As regards its races, it is important to remember that the northern third or half of Africa is inhabited by native “whites.” There is much confusion on this point. We tend to say African when we mean Negro. Until recently the word Moor in north European countries often meant Negro, although it denotes Mauretanians, Moroccans, who are Caucasians. It is true that almost across the breadth of Africa there is a transition zone in which it is arbitrary to classify the population as definitely Negro or Caucasian. But over the vaster bulk of the continent, there is never doubt as to the substantial distinctness of the racial stocks.

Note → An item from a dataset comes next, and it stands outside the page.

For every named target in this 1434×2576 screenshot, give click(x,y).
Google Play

The oldest stone age is well represented. Implements of Chellean type in particular have been discovered in a number of areas. Whether these are contemporary with the Chellean remains of Europe is not wholly certain, since they are generally surface finds. An Upper Palæolithic phase, the Capsian, with three sub-periods, is well established for North Africa (§ [215]). It was approximately coeval with the Aurignacian, Solutrean, Magdalenian, and probably Azilian of western Europe, and influenced them. Syria and Spain were largely Capsian in culture. The Neolithic is less well marked as a distinctive phase in Africa; and evidences of a separate Bronze Age, other than in Egypt, have nowhere been discerned. There is a bronze art with casting in lost molds in Benin. This is of undetermined origin. It may be ancient; but so far as can be told to-day, iron came into use in much of Africa as early as bronze, and is worked by modern tribes who do not know bronze. Dolmens and other megalithic monuments are abundant in north Africa, absent south of the Sahara. Some of them are later than the similar European megaliths, since iron horse-bits have been found associated with them. It is evident from this summary that Europe and Africa have been closely associated in their prehistoric culture, especially in its remote stages. Two sets of fossil human remains corroborate the connection: Grimaldi man of Italy was pre-Negroid in type, Rhodesian man more or less Neandertaloid.
Iron is smelted, worked, and used throughout Africa except among the dwarf tribes. Apparatus and technique are usually simple, but efficient. Smiths often constitute a caste, sometimes a wandering one. Some tribes rank them highly, others repute them wizards, nearly all accord them a special social position. There is no other area so large and culturally so backward as Africa south of the Mohammedan belt, in which an iron industry flourishes. The existence of the art therefore raises a problem. Some have thought that its origin was indigenous, that perhaps even Egypt derived its knowledge of iron from Negro peoples. On the whole, however, it is much more probable that the reverse holds. In the more than three thousand years since iron was worked in Egypt, the process could readily have been transmitted through the continent. The long lapse of time, the distances traversed, the comparative cultural backwardness of central and south Africa, would allow for, in fact would almost dictate, both the simplicity and the specializations of the technique.